Document section: Begin

19 November

Repairing The Red Rocker: The Country Way

by Jon Katz
Repairing The Red Rocker
Repairing The Red Rocker

I want to thank everyone for all of the advice pouring into my computer about repairing the Old Red Rocker Maria has rescued from the eaves of the old barn. It is a chair with great character, and I hope to sit on it one day and rock my way into old age. I can see sitting on it outside in the shade, or on the porch or in the living room.

I was startled by the volume of advice – you know I have written about advice many times and am evolving away from my knee-jerk wariness of it.

I was told to find a crafts class and learn to weave, given the names of several basket weavers who do chairs, sent a link to a basket seat replacement kit from Amazon, and offered many other solutions to the problem. Like me, many of my readers are impulsive, and in something of a rush.

I appreciate the thought and care, but the advice provoked some thinking and introspection, as it always does, and I think I’m not going to do any of those things.

For one thing, this is Maria’s chair, not mine, she found it, and she will decide what to do with it. She might call a weaver, do it herself, or ponder it for a year or two.

Document section: End

(Check your understanding)
**a)** Answer these questions from the post about the red rocker:
(i) From where did Maria rescue the chair?
(ii) What kind of kit was the link sent to the author for?
(iii) Whose chair does the author say it is?
**b)** Write out the passage of the post about the red rocker from "I was told to" to "year or two.", keeping the wording unchanged.

Entries shown: Begin

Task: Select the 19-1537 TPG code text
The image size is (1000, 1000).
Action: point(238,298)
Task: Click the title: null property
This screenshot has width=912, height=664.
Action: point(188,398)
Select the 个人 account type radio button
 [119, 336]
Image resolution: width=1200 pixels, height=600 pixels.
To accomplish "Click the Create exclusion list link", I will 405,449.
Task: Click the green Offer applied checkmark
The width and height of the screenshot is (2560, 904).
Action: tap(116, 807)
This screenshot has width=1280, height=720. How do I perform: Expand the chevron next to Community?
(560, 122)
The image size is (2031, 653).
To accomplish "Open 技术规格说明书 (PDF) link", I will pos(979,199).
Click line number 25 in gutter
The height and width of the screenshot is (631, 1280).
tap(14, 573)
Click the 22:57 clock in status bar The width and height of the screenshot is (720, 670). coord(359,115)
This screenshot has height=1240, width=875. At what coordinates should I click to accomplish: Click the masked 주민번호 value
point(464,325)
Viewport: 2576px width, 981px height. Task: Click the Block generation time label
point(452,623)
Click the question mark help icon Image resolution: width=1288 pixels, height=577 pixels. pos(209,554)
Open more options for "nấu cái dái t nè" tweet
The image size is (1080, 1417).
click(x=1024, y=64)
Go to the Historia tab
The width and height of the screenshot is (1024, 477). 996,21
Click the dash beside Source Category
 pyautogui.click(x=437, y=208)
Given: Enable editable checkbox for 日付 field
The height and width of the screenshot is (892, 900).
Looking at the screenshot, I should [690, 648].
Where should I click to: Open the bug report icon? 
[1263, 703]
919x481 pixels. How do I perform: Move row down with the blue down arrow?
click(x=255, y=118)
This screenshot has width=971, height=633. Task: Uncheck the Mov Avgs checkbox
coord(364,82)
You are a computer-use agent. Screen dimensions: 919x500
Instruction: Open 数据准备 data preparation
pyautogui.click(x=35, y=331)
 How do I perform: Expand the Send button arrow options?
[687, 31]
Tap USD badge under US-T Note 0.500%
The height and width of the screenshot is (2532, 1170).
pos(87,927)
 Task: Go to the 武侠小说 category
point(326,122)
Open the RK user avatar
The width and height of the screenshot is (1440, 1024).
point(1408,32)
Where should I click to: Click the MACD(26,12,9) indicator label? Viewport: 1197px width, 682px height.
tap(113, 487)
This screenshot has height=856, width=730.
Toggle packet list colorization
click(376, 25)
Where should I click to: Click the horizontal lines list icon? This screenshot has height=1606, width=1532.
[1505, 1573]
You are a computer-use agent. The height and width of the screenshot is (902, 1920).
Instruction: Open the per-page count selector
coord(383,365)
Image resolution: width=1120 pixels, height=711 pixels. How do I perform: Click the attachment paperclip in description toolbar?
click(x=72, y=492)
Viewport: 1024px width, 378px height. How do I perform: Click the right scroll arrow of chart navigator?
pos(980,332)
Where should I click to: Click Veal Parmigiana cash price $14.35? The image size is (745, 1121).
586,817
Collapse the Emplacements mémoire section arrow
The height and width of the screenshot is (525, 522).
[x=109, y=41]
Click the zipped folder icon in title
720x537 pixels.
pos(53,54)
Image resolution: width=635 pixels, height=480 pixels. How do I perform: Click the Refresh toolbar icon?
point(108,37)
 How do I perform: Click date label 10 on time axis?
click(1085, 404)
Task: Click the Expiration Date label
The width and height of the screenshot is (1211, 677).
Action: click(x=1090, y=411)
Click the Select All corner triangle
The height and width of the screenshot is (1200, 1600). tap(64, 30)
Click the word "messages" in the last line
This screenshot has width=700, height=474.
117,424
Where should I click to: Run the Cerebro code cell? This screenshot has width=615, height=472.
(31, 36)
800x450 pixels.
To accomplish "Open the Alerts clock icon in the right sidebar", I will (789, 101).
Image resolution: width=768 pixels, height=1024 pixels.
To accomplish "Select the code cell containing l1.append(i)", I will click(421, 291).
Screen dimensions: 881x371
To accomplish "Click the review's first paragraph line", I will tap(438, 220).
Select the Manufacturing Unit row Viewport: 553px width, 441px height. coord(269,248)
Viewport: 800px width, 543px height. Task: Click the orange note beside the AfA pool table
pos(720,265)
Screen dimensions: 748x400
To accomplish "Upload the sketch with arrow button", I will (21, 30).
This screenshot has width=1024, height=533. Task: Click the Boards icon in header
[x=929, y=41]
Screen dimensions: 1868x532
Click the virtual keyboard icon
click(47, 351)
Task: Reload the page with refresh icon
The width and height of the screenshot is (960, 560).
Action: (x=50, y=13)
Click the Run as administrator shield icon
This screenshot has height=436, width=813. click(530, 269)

Entries shown: End

(Per-task outputs)
**a)**
(i) The eaves of the old barn.
(ii) A basket seat replacement kit from Amazon.
(iii) Maria's.

**b)**
I was told to find a crafts class and learn to weave, given the names of several basket weavers who do chairs, sent a link to a basket seat replacement kit from Amazon, and offered many other solutions to the problem. Like me, many of my readers are impulsive, and in something of a rush.

I appreciate the thought and care, but the advice provoked some thinking and introspection, as it always does, and I think I’m not going to do any of those things.

For one thing, this is Maria’s chair, not mine, she found it, and she will decide what to do with it. She might call a weaver, do it herself, or ponder it for a year or two.